Being an author is a strange job.

People have a general sense of what we do, but that sense is… let’s say impressionistic. Which leads to some truly fascinating assumptions.

So, in the spirit of public service, here are the Top Five Misconceptions About Authors.

1. We Make Quadrillions of Dollars

This is my favorite.

Somewhere out there is a persistent belief that once you publish a book, money just happens. Royalty checks arrive in wheelbarrows. Your biggest problem becomes deciding which yacht to take to lunch.

In reality, most authors are thrilled when their book earns enough to:

  • cover editing,
  • cover cover design,
  • and maybe buy a nice dinner without looking at the price column.

Quadrillions, alas, remain elusive.

2. We Only Write When Inspired

Inspiration is lovely. It is also wildly unreliable. Professional authors write when:

  • the schedule says write,
  • the deadline says write,
  • or the rent says write.

Inspiration tends to show up after the work starts, not before.

3. We Know Exactly How the Book Will End

Sometimes we do. Other times, we’re just as surprised as you are — we just get there first.

A lot of writing is exploration. You follow characters, decisions, consequences, and occasionally discover you’ve written yourself into a corner and need to back out carefully without knocking anything over.

4. Writing Is Just Sitting Around Making Stuff Up

Technically true. Also wildly misleading. Writing involves:

  • problem solving,
  • emotional logic,
  • structural decisions,
  • research rabbit holes,
  • and a frankly unreasonable amount of revision.

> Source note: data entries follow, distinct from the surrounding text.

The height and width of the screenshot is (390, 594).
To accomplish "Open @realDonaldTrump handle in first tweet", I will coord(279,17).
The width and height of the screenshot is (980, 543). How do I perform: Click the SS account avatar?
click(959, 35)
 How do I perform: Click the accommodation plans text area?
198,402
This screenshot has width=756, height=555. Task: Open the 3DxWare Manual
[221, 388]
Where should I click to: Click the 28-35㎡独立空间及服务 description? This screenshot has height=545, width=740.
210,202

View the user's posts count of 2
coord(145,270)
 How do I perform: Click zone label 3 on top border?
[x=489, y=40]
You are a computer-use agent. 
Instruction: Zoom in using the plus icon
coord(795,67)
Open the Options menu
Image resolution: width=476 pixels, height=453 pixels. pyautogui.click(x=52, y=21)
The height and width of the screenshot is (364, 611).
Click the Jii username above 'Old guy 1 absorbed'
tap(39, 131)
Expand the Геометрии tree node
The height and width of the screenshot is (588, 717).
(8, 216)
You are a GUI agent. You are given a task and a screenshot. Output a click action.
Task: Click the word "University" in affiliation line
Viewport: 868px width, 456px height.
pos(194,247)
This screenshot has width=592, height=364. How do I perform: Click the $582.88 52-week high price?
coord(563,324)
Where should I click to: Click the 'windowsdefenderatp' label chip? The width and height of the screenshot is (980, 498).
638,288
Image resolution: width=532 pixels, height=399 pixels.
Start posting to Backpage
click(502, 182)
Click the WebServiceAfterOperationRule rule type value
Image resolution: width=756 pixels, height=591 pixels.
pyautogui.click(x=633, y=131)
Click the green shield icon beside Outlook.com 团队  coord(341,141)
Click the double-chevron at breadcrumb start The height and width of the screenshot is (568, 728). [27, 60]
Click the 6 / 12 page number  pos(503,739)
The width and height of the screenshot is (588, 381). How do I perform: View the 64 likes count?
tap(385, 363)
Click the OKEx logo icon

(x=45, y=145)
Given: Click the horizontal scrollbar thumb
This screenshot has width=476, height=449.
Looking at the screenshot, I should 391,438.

The “making stuff up” part is maybe ten percent of the job.

5. Once the Book Is Published, the Work Is Done

Oh, sweet summer child. Publishing a book is not the finish line. It’s the starting gun. After that comes:

  • editing again,
  • marketing,
  • updates,
  • newsletters,
  • social posts,
  • reader questions,
  • and the mysterious task known as “discoverability.”

The writing may be solitary. The publishing part is anything but.

None of this is meant as complaint. Writing is still the job I’d choose even knowing all of the above. But if you ever meet an author and think, Wow, they must be rolling in it and only writing when the muse strikes

Just know we’re probably smiling politely while thinking about our spreadsheets.